Dr. Gerd Michel served as Chief Scientific Officer at Vela Diagnostics, where he had also been Vice President of R&D and Chief Technology Officer. Previously, he was Senior Technology Officer at the Foundation for Innovative New Diagnostics and spent more than 18 years Abbott Labs, most recently as Director of Medical and Scientific Development for Europe, Middle East & Africa. He has held advisory posts at WHO, OECD, the German National Blood Advisory Board, and the Wellcome Trust. He obtained his PhD from the University of Heidelberg and has received numerous industry and academic awards.
Dr. Schmatz has over 30 years of drug discovery and development experience in pharmaceutical research. He has a proven track record in managing large research teams across diverse therapeutic areas toward the successful delivery of pipeline compounds in infectious diseases, oncology and diabetes. He served as Vice President of Infectious Disease Research at Merck for more than a decade and as Merck Research Site Head in Japan. He has been an active participant in global health initiatives for over 25 years, working with the World Health Organization (WHO), Medicines for Malaria Venture (MMV), and the Bill & Melinda Gates Foundation. He currently Chairs MMV’s Scientific Board and consults for Biotech and Pharmaceutical companies.

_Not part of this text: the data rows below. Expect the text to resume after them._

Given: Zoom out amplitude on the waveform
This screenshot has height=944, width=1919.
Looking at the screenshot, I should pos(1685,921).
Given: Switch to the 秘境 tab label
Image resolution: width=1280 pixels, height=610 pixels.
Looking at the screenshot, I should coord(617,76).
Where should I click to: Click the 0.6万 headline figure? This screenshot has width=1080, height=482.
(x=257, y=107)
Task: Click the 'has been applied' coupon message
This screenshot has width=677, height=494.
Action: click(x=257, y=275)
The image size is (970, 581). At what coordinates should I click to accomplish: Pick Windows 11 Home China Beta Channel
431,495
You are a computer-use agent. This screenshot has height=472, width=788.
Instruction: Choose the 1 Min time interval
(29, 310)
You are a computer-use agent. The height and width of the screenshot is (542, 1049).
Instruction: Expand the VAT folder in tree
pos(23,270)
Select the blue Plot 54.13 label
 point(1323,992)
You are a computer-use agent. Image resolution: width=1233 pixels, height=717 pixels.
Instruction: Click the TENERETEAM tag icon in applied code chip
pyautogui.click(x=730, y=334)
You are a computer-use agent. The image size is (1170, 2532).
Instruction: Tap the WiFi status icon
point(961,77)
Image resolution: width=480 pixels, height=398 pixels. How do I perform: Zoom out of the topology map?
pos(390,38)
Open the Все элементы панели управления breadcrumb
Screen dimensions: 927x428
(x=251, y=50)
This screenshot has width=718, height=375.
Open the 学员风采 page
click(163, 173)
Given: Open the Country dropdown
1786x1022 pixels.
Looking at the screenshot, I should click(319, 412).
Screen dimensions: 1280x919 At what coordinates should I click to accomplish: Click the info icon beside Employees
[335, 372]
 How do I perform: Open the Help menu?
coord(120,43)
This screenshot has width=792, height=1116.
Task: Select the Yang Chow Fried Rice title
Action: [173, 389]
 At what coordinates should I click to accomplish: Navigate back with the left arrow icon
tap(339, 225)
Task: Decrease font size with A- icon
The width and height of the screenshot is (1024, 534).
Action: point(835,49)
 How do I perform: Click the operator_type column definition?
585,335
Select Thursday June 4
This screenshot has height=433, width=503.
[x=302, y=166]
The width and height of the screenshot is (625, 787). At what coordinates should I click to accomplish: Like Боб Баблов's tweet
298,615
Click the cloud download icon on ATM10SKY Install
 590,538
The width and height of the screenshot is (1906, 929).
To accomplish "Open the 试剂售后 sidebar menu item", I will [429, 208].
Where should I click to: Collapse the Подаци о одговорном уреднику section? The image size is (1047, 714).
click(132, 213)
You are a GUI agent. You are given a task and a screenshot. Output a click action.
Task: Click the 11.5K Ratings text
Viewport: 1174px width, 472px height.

Dr. Tidén is a Medicinal Chemist and a Project Leader, with over 25 years international experience. Working in Sweden and in the UK as an Associate Director at AstraZeneca she has a track record of success in leading and delivering research projects in a number of therapeutic areas, e.g. Infection, CNS, Respiratory and Inflammation. During the past eight years Dr. Tidén has worked as an independent consultant to academia, SMEs and large Pharma both in leading projects and performing due diligences. She has acted as an evaluator and is currently an advisor to the Wellcome Trust, UK, and is also a member of the Scientific Advisory Board for CD3, Belgium. Dr. Tidén achieved her MSc and earned her PhD from Stockholm University, Sweden, and was a Postdoctoral Fellow at Victoria University of Wellington, New Zealand. She is currently based in Stockholm, Sweden.
Dr. Rieko Yajima is the Director of Drug Discovery Innovation at Stanford SPARK. At SPARK, she works with researchers and a community of volunteer industry advisors to de-risk the science in drug discovery and diagnostic projects, and to identify the quickest path to the clinic. She has a Ph.D. in chemical biology and served as a science policy fellow at the U.S. National Academy of Sciences. Her previous roles include being an Associate Program Director at the American Association for the Advancement of Science (AAAS) in Washington, DC, where she advised the scientific community on interdisciplinary research collaboration, implementation, and evaluation, and being a Research Scholar at the Center for Design Research at Stanford.